### Exercise prompt
After locating the line that contains "Given: Go to home icon in navigation bar" in the records below, write out exactly that line and each line after it through the one that contains "Click the China", and nothing else.

#### Extracted records ####

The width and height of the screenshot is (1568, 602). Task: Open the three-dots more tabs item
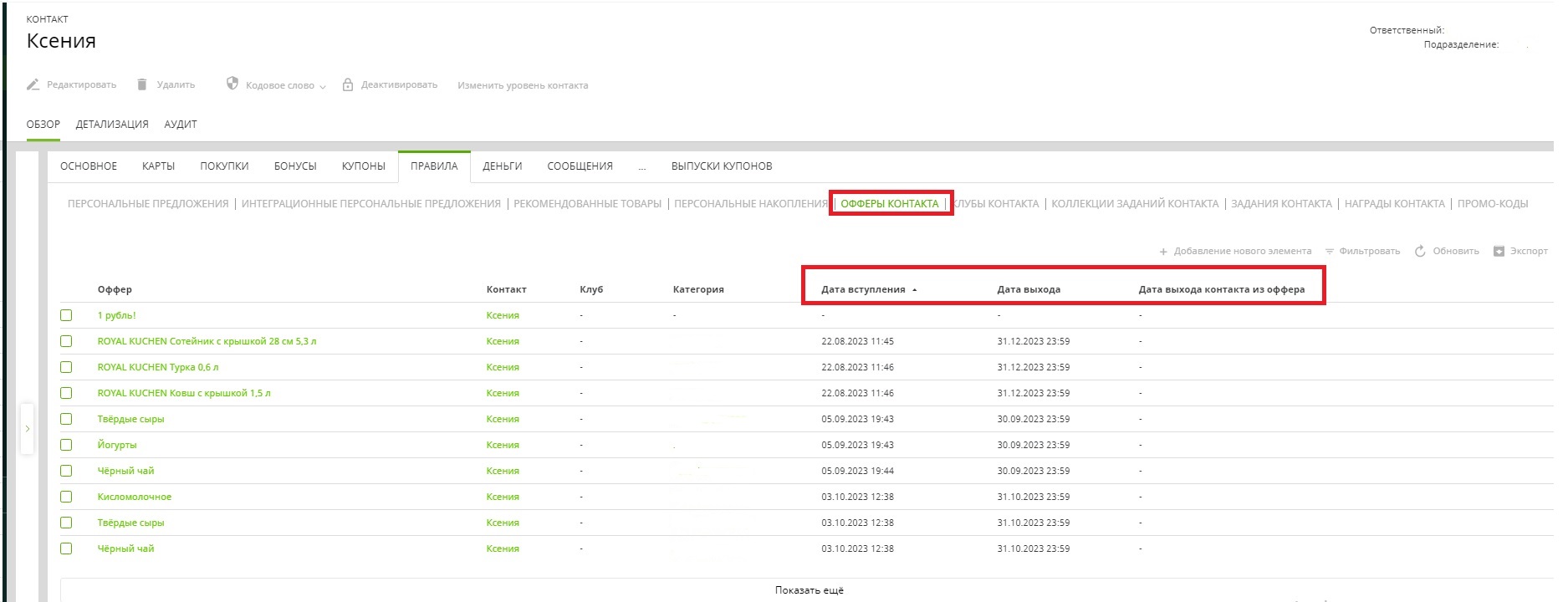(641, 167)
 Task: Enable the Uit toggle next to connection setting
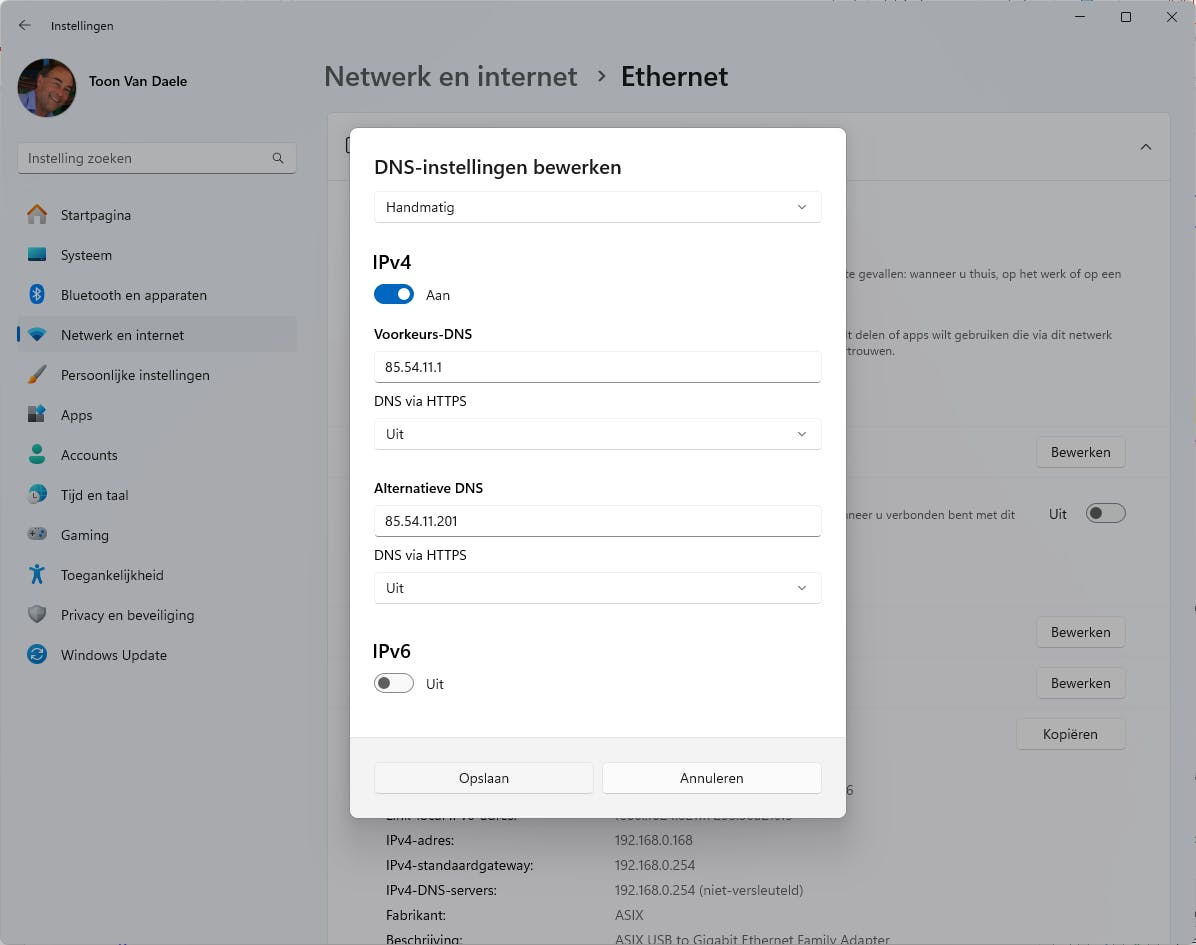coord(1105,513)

####
#### Extracted records ####

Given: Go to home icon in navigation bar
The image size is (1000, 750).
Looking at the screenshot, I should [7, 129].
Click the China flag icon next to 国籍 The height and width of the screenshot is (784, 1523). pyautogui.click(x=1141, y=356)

####
#### Extracted records ####

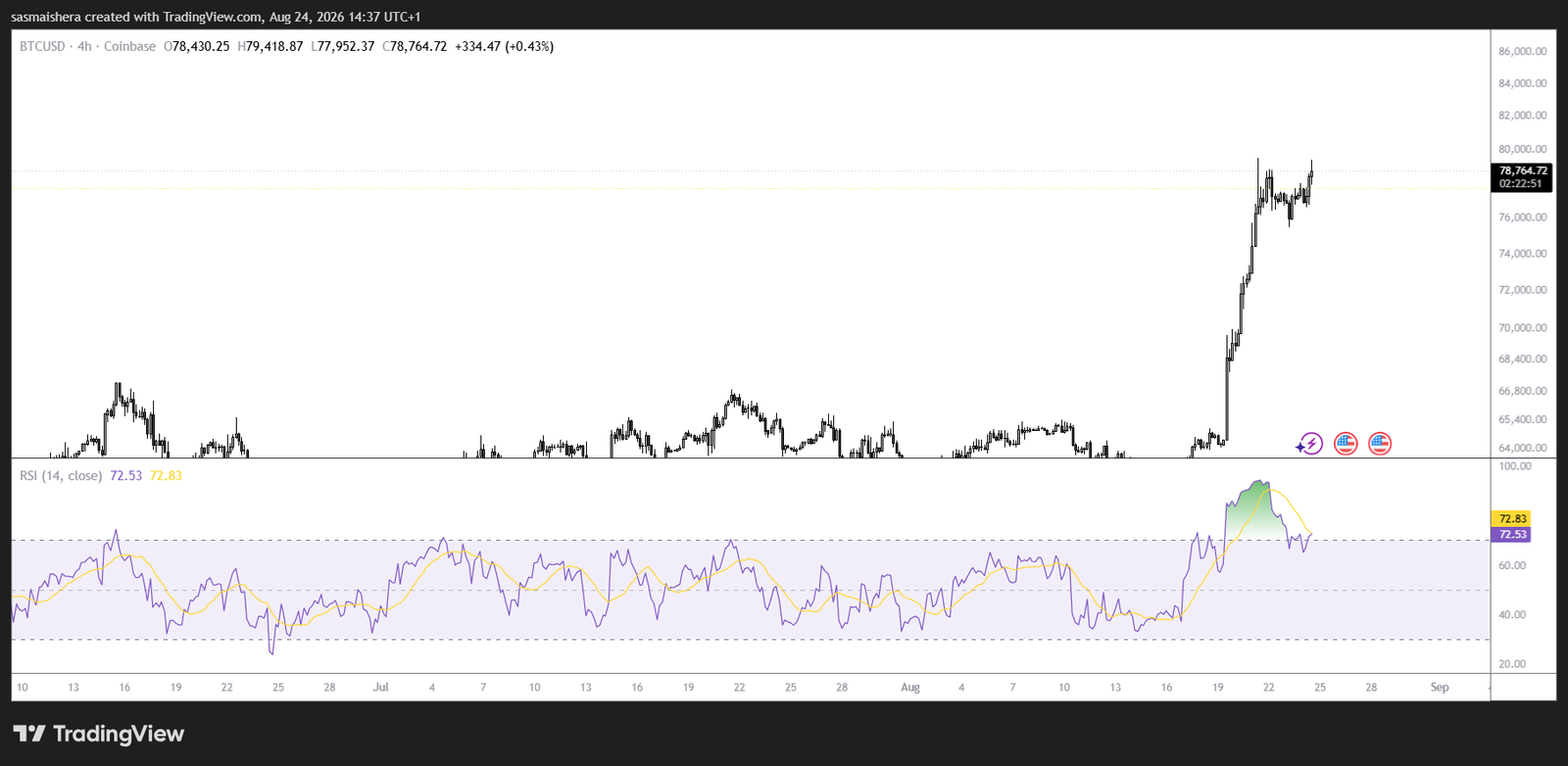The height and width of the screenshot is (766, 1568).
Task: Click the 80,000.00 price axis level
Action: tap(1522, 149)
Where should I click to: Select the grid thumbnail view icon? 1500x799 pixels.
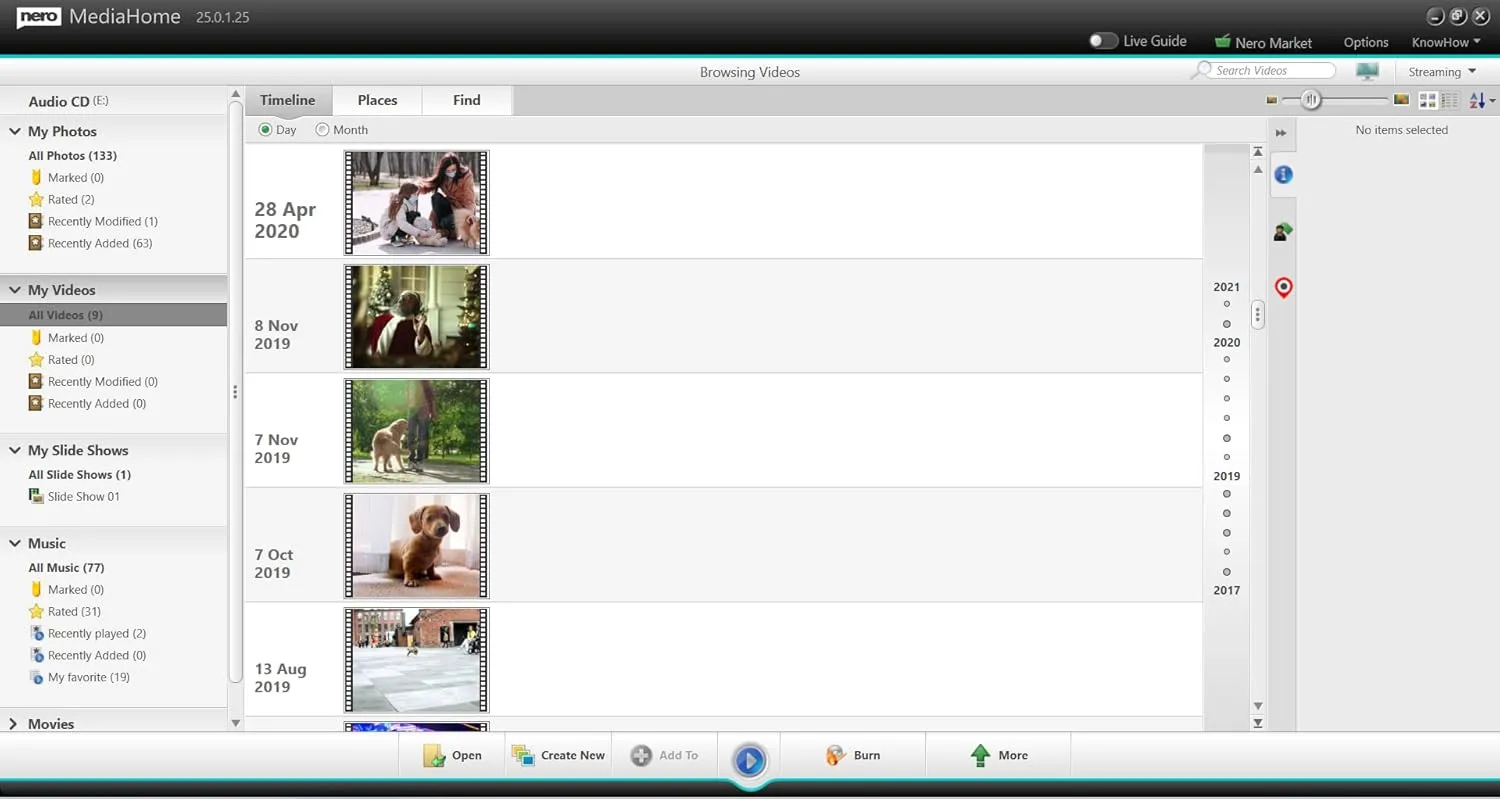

####

### Output of the task
Given: Go to home icon in navigation bar
The image size is (1000, 750).
Looking at the screenshot, I should [7, 129].
Click the China flag icon next to 国籍 The height and width of the screenshot is (784, 1523). pyautogui.click(x=1141, y=356)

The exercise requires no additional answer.